__LISTED RECORDS__:
________________________

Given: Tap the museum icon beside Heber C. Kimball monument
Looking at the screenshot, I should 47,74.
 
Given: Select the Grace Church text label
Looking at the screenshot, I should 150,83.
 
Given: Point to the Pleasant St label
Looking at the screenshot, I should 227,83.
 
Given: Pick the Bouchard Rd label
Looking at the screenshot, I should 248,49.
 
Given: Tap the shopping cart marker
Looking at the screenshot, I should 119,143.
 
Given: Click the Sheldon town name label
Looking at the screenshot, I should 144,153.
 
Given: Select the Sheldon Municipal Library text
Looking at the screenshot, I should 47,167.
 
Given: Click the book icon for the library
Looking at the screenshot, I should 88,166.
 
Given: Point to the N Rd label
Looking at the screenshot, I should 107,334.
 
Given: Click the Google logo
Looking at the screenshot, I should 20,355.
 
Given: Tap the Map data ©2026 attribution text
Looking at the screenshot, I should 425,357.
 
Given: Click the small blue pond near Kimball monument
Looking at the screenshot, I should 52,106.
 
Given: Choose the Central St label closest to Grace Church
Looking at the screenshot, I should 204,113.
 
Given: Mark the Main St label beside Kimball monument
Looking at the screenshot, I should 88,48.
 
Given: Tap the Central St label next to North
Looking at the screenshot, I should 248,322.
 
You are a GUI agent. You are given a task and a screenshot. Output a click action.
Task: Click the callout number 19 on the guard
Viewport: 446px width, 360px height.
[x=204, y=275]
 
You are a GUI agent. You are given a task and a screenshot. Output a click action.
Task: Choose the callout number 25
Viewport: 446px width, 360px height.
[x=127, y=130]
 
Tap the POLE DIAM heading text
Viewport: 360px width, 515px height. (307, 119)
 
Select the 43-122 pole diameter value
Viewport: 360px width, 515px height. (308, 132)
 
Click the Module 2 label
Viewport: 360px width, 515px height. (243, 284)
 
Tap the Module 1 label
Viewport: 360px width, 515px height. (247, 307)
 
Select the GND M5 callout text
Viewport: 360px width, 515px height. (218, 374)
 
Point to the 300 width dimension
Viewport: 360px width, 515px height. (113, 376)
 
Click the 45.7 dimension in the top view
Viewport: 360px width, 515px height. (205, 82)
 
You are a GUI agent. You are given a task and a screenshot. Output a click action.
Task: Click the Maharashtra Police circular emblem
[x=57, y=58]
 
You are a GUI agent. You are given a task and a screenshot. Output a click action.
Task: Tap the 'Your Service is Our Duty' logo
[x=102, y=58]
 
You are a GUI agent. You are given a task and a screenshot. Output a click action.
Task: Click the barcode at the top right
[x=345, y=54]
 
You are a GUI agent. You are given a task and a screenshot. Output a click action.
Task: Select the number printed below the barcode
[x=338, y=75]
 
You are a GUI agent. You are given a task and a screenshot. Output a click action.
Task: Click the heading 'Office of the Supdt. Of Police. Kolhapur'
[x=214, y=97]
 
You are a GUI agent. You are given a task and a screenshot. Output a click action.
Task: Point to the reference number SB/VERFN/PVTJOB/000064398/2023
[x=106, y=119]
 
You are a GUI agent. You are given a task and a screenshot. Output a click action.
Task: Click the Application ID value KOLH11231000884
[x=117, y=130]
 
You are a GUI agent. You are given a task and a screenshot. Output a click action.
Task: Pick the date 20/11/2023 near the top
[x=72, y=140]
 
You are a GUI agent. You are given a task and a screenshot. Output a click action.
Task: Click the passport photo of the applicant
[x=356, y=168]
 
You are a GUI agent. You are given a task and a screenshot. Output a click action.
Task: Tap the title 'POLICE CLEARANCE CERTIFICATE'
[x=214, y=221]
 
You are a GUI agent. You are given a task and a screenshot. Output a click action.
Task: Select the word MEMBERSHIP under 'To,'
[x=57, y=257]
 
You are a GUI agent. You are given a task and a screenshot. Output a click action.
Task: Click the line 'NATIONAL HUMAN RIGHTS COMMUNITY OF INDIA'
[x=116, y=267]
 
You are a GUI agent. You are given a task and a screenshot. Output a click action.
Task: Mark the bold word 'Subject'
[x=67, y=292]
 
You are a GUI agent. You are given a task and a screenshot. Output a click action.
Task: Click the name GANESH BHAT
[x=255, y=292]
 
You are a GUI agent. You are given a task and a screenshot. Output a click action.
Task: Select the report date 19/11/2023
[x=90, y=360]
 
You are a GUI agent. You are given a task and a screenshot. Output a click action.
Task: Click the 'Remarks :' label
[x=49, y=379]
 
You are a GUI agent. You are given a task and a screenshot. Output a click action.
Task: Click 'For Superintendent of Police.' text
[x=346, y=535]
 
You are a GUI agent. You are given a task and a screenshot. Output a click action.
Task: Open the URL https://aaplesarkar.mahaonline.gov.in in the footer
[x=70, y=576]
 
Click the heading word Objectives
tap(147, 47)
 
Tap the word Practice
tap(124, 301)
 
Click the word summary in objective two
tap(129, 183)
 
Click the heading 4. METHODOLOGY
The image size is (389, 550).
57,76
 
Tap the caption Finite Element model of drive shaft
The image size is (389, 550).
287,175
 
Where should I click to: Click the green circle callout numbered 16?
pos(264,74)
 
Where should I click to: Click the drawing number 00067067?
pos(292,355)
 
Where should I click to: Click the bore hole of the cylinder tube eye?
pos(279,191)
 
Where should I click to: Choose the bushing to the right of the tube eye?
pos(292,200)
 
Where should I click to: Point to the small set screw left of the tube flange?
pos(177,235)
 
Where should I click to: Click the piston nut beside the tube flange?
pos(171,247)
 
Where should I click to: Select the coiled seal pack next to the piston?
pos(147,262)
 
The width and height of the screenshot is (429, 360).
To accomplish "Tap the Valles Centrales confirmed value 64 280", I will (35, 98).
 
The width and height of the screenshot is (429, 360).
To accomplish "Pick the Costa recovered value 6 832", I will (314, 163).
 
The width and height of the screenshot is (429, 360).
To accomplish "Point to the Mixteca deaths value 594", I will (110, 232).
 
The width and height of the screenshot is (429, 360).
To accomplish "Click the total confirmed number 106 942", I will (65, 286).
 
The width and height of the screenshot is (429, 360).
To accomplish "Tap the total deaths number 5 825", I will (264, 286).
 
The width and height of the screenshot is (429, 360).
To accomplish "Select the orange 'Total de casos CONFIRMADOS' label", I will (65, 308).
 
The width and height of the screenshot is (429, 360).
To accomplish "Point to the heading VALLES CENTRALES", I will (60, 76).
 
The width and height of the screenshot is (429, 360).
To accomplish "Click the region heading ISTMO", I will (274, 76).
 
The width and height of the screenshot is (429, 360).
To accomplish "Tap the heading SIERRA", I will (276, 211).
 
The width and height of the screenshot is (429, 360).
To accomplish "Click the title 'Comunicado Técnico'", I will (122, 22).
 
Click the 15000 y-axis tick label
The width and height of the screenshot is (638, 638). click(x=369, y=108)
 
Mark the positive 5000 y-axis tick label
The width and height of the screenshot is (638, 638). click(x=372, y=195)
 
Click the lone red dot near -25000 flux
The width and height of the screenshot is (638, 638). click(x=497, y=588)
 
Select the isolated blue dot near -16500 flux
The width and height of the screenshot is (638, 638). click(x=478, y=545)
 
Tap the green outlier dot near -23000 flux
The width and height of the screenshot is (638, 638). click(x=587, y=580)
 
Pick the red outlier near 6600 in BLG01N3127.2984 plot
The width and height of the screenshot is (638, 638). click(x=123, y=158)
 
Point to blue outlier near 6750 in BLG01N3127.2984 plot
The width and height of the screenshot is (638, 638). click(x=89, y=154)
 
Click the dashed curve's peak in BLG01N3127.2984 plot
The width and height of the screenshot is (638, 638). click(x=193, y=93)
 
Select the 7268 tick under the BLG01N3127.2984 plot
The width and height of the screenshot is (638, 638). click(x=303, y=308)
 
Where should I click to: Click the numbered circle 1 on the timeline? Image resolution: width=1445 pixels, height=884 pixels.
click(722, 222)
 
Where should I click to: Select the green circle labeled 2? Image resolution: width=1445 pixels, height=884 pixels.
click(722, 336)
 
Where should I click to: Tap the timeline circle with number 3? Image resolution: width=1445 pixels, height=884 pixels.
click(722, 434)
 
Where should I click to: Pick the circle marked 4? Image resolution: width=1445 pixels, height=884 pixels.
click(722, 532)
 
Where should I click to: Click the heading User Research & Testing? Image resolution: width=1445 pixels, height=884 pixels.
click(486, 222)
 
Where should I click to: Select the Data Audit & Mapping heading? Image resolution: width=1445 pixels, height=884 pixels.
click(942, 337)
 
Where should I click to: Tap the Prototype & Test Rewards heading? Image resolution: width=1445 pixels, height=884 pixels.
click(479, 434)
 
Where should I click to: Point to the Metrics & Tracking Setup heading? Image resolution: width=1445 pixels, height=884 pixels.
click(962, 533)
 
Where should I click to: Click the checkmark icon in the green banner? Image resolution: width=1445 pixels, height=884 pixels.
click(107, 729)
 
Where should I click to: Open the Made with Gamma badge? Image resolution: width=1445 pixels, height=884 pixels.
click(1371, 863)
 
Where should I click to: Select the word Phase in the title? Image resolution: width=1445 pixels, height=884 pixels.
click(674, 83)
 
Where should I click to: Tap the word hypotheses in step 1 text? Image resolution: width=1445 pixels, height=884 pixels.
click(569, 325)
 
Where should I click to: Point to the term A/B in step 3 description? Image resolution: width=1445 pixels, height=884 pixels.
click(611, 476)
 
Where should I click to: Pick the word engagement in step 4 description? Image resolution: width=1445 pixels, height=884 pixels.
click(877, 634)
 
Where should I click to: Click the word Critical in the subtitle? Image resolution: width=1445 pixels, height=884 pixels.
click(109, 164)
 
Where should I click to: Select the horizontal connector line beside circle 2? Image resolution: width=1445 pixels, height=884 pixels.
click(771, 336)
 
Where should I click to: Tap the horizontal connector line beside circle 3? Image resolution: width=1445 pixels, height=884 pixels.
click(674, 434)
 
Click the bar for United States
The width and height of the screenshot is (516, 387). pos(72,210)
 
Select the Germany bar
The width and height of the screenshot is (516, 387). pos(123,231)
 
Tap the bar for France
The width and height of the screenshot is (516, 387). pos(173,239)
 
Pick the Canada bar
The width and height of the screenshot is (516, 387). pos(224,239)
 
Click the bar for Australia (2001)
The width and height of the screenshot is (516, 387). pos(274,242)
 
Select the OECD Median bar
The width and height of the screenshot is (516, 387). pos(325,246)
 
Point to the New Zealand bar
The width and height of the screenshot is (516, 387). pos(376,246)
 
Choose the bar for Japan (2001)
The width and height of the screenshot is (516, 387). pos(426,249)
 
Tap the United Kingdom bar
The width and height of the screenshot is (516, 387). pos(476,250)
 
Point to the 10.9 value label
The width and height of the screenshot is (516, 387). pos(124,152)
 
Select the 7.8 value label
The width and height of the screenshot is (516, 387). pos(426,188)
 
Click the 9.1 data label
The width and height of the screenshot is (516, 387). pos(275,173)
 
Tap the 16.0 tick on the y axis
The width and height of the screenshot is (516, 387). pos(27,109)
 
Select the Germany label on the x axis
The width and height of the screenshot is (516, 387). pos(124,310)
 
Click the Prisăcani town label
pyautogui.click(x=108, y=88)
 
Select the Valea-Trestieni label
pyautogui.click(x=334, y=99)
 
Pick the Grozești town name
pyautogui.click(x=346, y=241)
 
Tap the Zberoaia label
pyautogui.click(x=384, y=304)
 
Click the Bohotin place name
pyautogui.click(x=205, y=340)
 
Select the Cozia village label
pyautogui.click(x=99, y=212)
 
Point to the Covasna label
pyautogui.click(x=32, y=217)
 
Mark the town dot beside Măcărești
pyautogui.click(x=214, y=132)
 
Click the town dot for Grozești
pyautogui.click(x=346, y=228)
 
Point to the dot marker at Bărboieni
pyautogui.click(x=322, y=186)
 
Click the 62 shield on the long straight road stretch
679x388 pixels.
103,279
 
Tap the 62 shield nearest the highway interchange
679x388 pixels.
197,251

________________________

__EXERCISE__: Starting at the first of the rows above and ending at the line that contains "[x=204, y=275]", output each non-blank line as a Markdown table with two columns, No. for its number and Text for the line itself.

__OUTPUT OF THE TASK__:
| No. | Text |
|---|---|
| 1 | Given: Tap the museum icon beside Heber C. Kimball monument |
| 2 | Looking at the screenshot, I should 47,74. |
| 3 | Given: Select the Grace Church text label |
| 4 | Looking at the screenshot, I should 150,83. |
| 5 | Given: Point to the Pleasant St label |
| 6 | Looking at the screenshot, I should 227,83. |
| 7 | Given: Pick the Bouchard Rd label |
| 8 | Looking at the screenshot, I should 248,49. |
| 9 | Given: Tap the shopping cart marker |
| 10 | Looking at the screenshot, I should 119,143. |
| 11 | Given: Click the Sheldon town name label |
| 12 | Looking at the screenshot, I should 144,153. |
| 13 | Given: Select the Sheldon Municipal Library text |
| 14 | Looking at the screenshot, I should 47,167. |
| 15 | Given: Click the book icon for the library |
| 16 | Looking at the screenshot, I should 88,166. |
| 17 | Given: Point to the N Rd label |
| 18 | Looking at the screenshot, I should 107,334. |
| 19 | Given: Click the Google logo |
| 20 | Looking at the screenshot, I should 20,355. |
| 21 | Given: Tap the Map data ©2026 attribution text |
| 22 | Looking at the screenshot, I should 425,357. |
| 23 | Given: Click the small blue pond near Kimball monument |
| 24 | Looking at the screenshot, I should 52,106. |
| 25 | Given: Choose the Central St label closest to Grace Church |
| 26 | Looking at the screenshot, I should 204,113. |
| 27 | Given: Mark the Main St label beside Kimball monument |
| 28 | Looking at the screenshot, I should 88,48. |
| 29 | Given: Tap the Central St label next to North |
| 30 | Looking at the screenshot, I should 248,322. |
| 31 | You are a GUI agent. You are given a task and a screenshot. Output a click action. |
| 32 | Task: Click the callout number 19 on the guard |
| 33 | Viewport: 446px width, 360px height. |
| 34 | [x=204, y=275] |